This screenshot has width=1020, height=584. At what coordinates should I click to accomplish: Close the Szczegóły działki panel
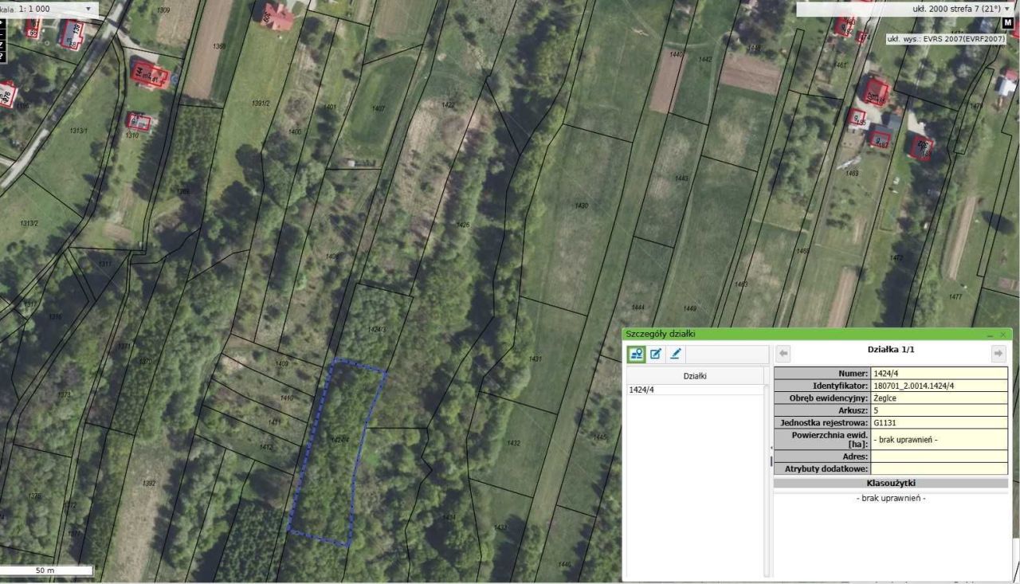click(1002, 335)
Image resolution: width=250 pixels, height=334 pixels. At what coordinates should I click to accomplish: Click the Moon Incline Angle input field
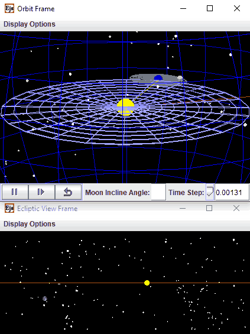(158, 192)
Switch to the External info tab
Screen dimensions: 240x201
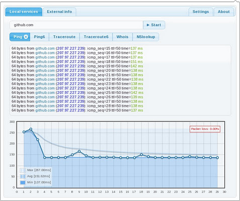59,12
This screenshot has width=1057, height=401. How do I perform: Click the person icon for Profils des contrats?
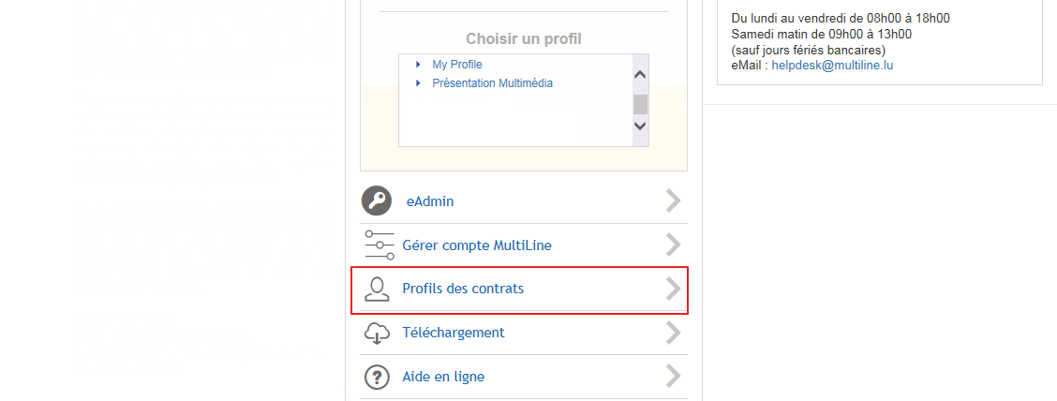pyautogui.click(x=377, y=289)
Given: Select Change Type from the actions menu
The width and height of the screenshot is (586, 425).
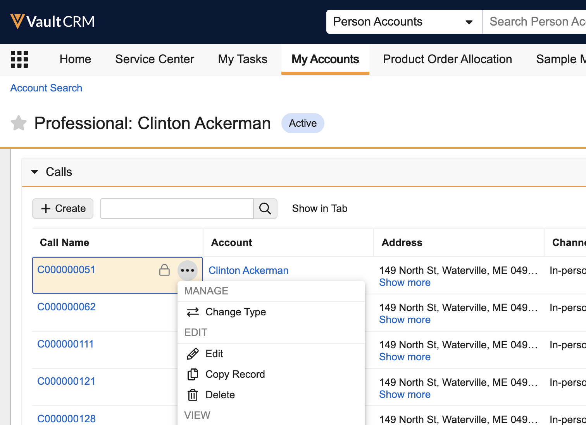Looking at the screenshot, I should point(235,312).
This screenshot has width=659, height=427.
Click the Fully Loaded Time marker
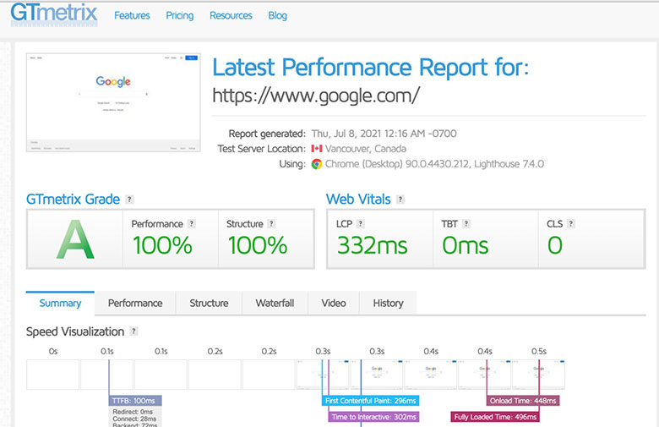495,417
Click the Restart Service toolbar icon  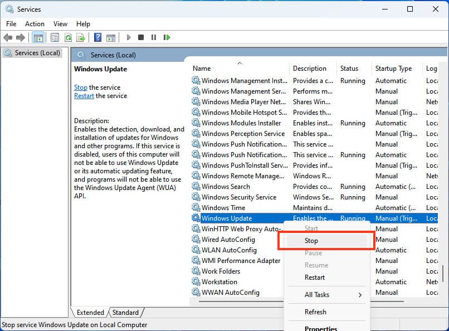[167, 37]
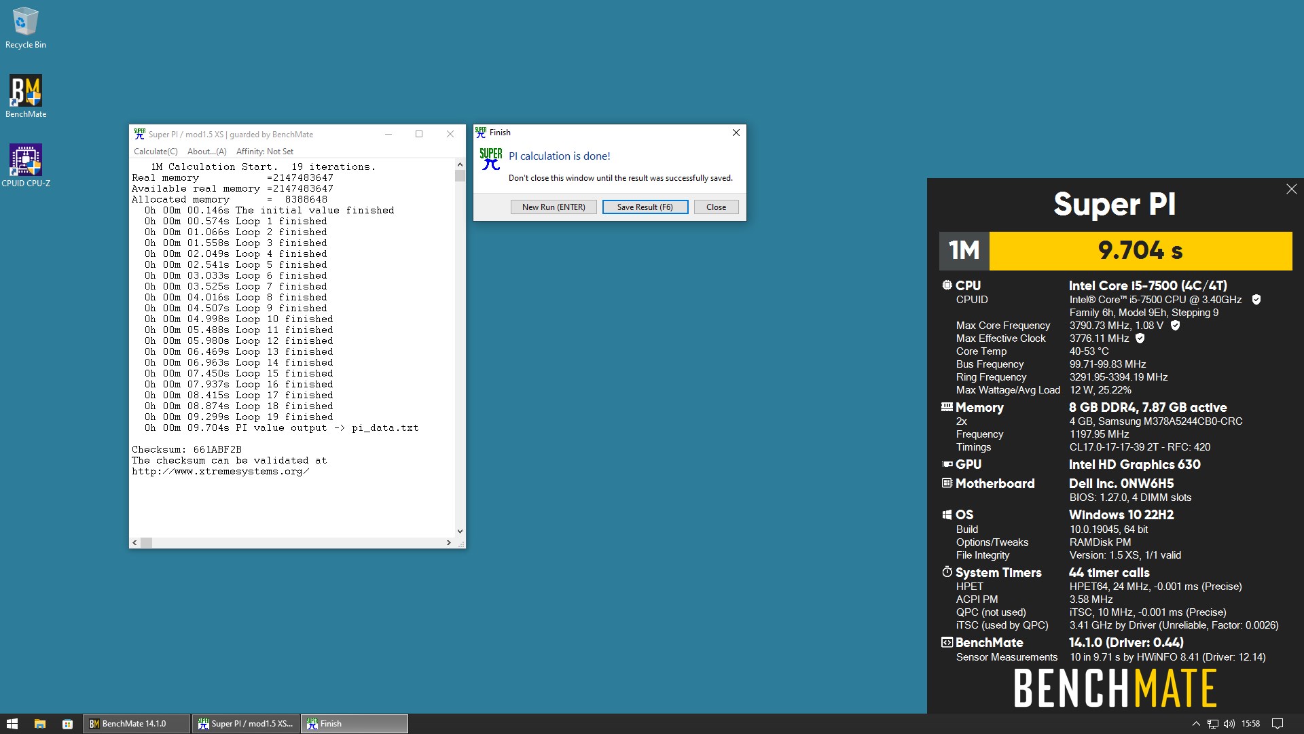Select the CPUID CPU-Z desktop icon
The width and height of the screenshot is (1304, 734).
26,165
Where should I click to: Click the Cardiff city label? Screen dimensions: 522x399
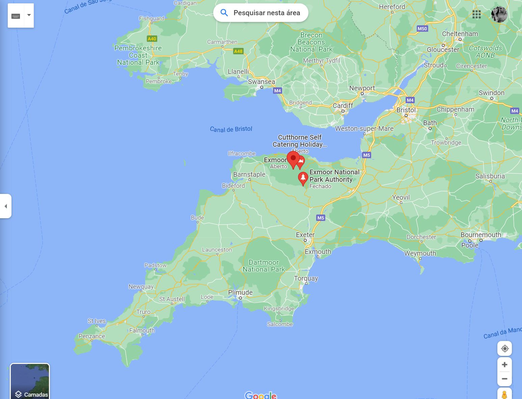[343, 106]
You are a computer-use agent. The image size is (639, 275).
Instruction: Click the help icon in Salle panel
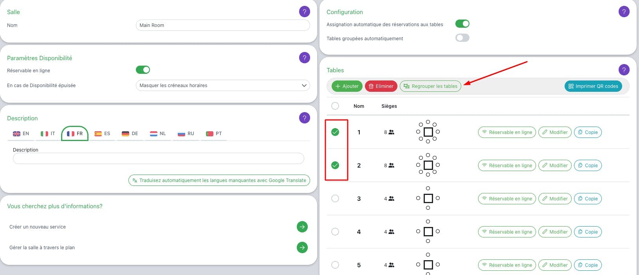[305, 12]
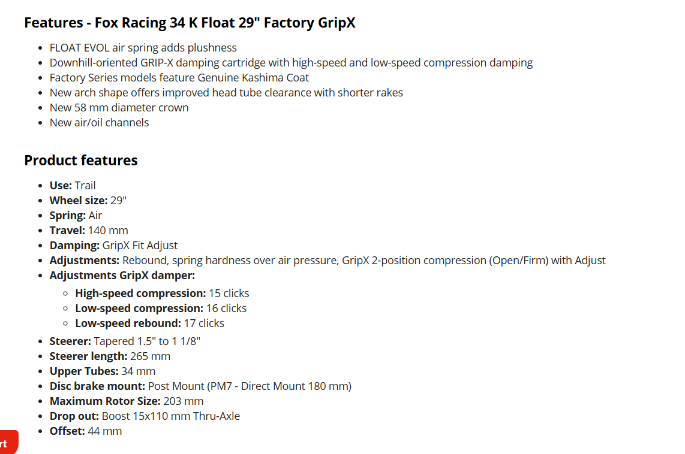Click the GRIP-X damping cartridge bullet text

click(x=291, y=63)
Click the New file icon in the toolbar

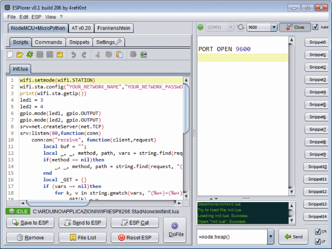pos(10,55)
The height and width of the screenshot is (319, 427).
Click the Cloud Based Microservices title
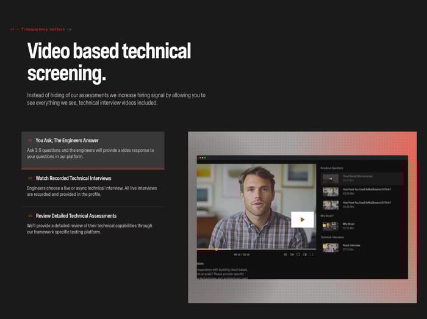pos(357,176)
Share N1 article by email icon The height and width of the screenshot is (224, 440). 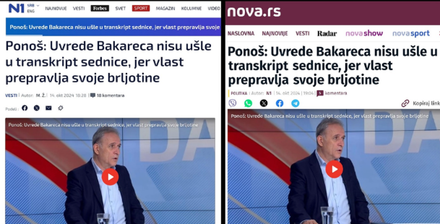tap(48, 108)
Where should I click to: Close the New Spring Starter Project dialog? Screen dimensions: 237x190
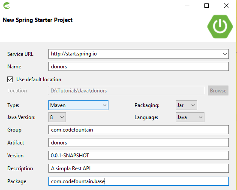[x=226, y=6]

> _Required work_
Reproduce the lines from the line containing "Where should I click to: Close" through the end of the records above, exactly and inclusively, omitting pictures.

> _Output of the exercise_
Where should I click to: Close the New Spring Starter Project dialog? Screen dimensions: 237x190
[x=226, y=6]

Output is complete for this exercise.